3 thoughts on “Oh that Facebook…Can social media be used for clinical trial recruitment?

  1. What Facebook offers, which other online advertising platforms can’t, is real demographic targeting across a wide audience. Radio and newspaper ads are fuzzy. Google ads can be linked to topics and keywords, but restricted only by geography. Facebook ads, on the other hand, can be sliced and diced by geography, gender, age, and interests. Once you know you can reliably reach Hispanic women ages 30-40 in Oakland, it’s hard to give up that level of precision and go back to a placement and a prayer.

    My biggest issue with social media outreach being done by specific studies is just that—they’re focused only on that one given study. There’s typically been no way for studies to build on the outreach work of prior studies, or to link up with other health-related outreach (e.g. bone marrow donation).

  2. Patients Like Me (patientslikeme.com) has been doing this for a while. Not necessarily to recruit for clinical trials, but to bring patients with similar stories together. For the patients, it’s an invaluable resource and for clinicians it’s an invaluable tool.

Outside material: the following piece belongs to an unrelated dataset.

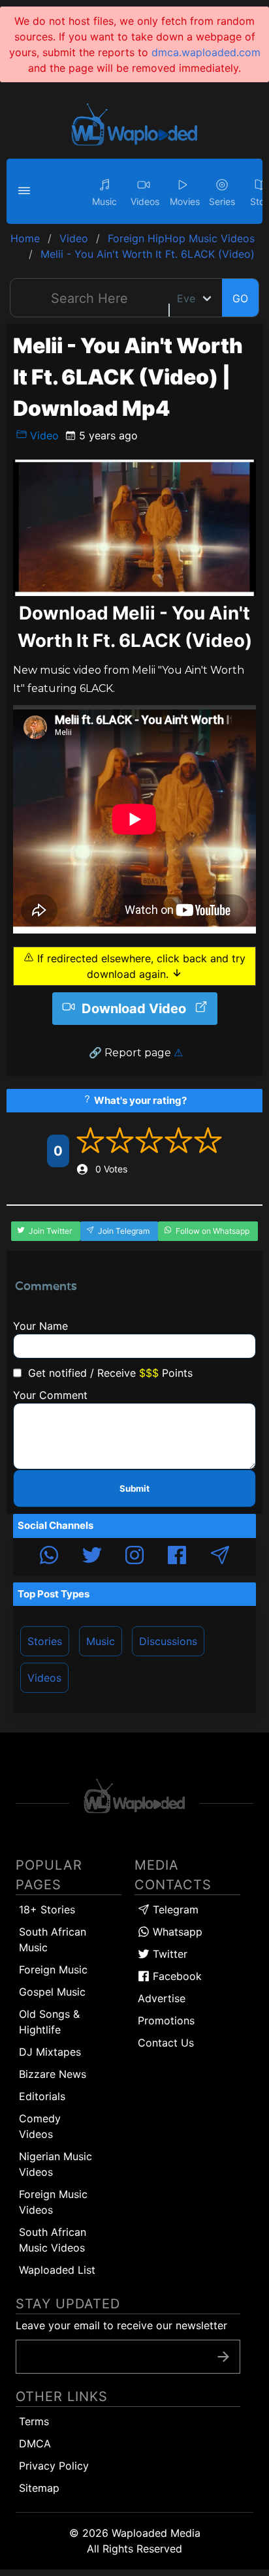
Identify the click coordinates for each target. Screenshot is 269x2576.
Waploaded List (57, 2269)
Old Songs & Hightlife (49, 2021)
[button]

  3. @Anirvan – totally agree. One of huge gaps with using social media for study-specific purpose is that it is so limited to “stay in this box”. And then because we are being careful in what we say, it comes across to the user that you are pushing an agenda. And due to the limitations by IRBs about what you can say in clinical trial recruitment, you can end up sounding like a broken record, just repeating the “approved” recruitment language. Who is interested in that?
    I think it’s probably more effective if you create a page that is more general to a disease research area, say, Asthma Research at UCSF, and then you are not limited to promoting one specific trial but other asthma related topics that might fit in the category, as well. If you provide links to general resources for asthma research at FDA or CDC–topics that are public knowledge, you don’t need to get IRB approval. You are just offering educational links that the members might be useful or interesting. Then fold in information about the clinical trial, every 5-10 posts. Or as you suggest, post other trials as well. It shouldn’t be a competition for enrollment, it should be about informing the patient that these opportunities and resources exist and if you are interested in clinical trials then here are some options that might work for you. I think it’s good to be mindful of the 80/20 rule. 80% of your info is valuable to your followers, and no more than 20% is promotional.
    @Dave, PatientsLikeMe is a great organization which really taps into fostering the community aspect of social media in disease specific areas. It a huge resource for particular diseases such as MS or fibromyalgia, where they have 20,000+ members. That’s incredible! Sparse in other areas…but it’s getting there. I do really love how you can search by “what you have” and can see how many members there are like you. We’ve explored using them for local/regional specific outreach and the impact becomes much smaller.